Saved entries
━━━━━━━━

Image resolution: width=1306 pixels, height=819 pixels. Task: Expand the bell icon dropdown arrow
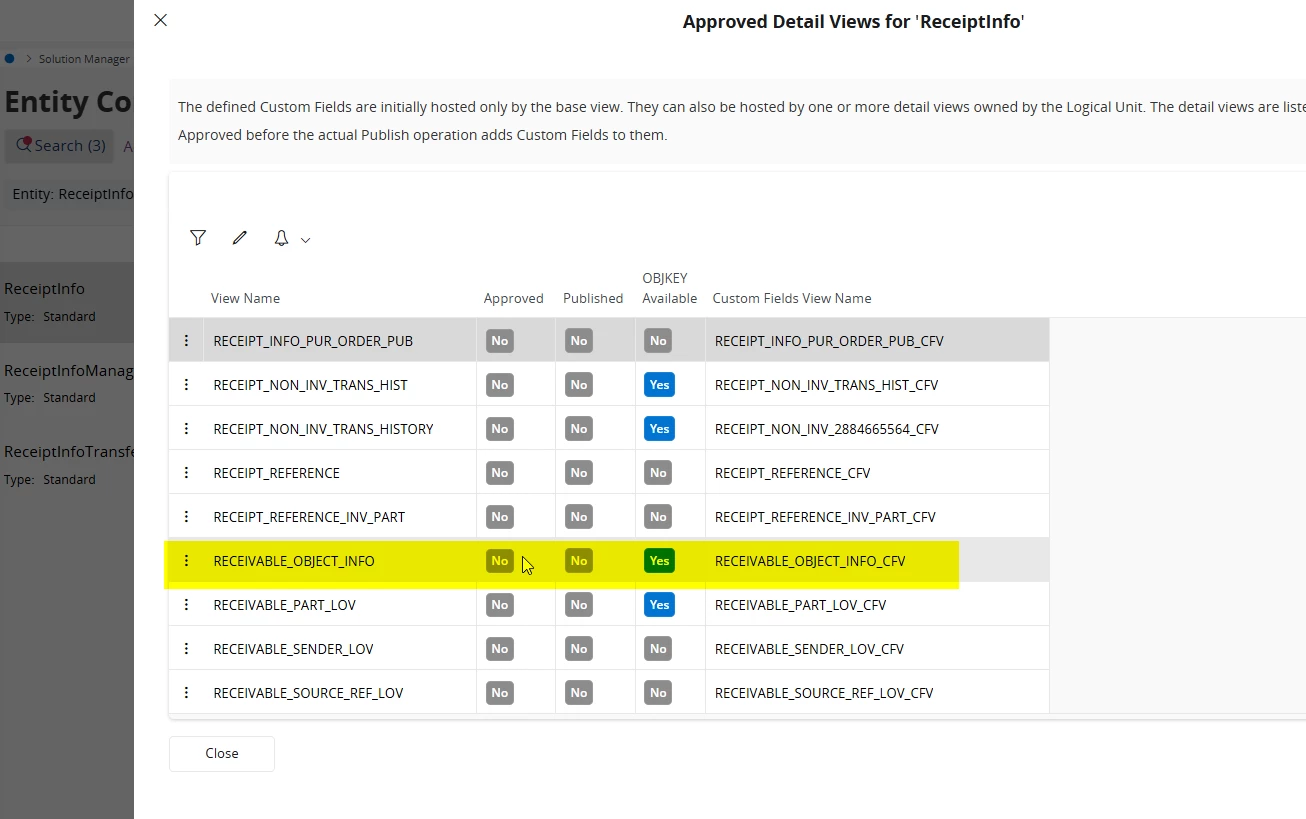305,240
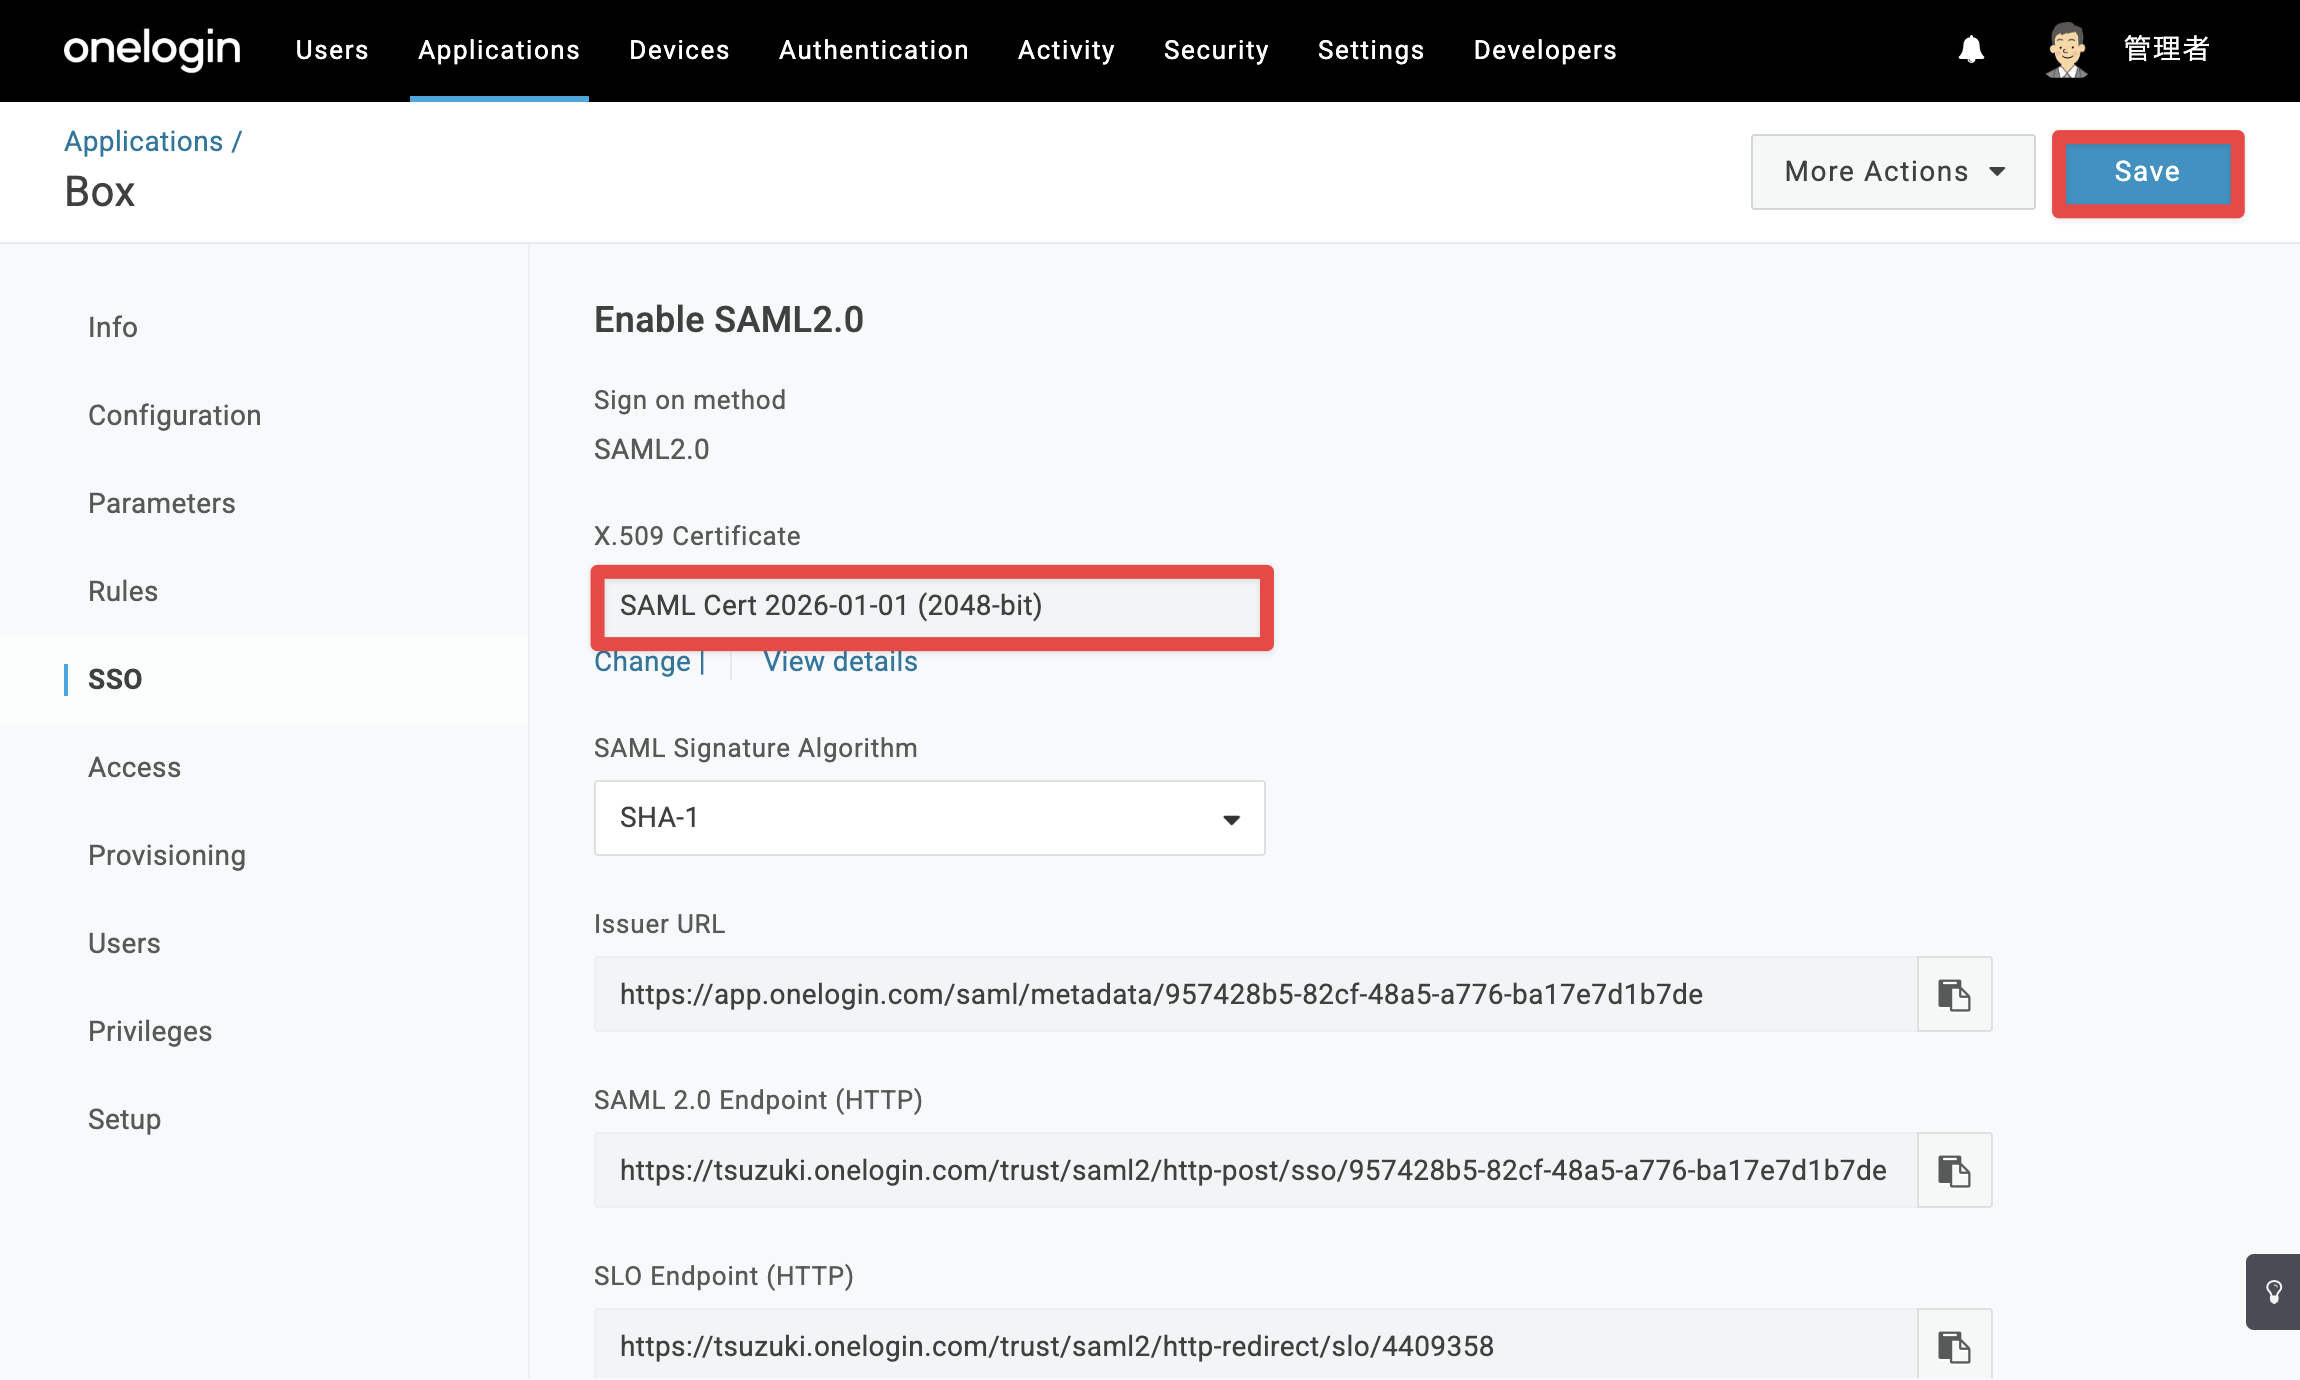2300x1380 pixels.
Task: Open the lightbulb help widget
Action: click(x=2273, y=1292)
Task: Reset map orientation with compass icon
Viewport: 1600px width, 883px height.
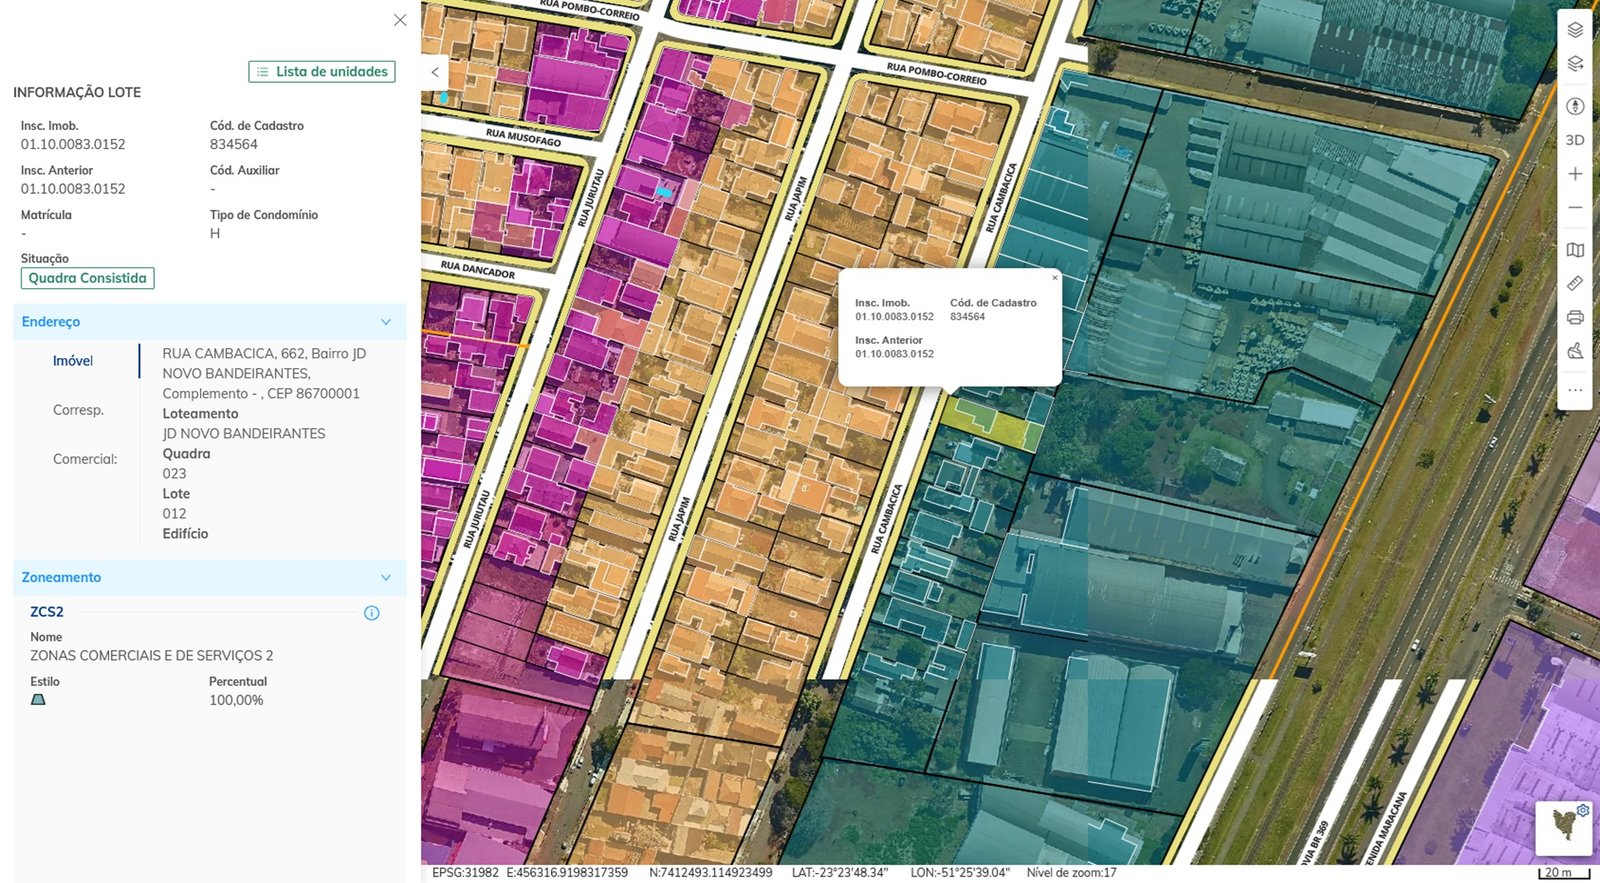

━━━━━━━━

Work task. Each record needs to be reproduced exactly, and no image should be carried over.

Response to the task.
Image resolution: width=1306 pixels, height=819 pixels. Task: Expand the bell icon dropdown arrow
305,240
2300x1380 pixels.
Task: Open the lightbulb help widget
Action: click(x=2273, y=1292)
Task: Reset map orientation with compass icon
Viewport: 1600px width, 883px height.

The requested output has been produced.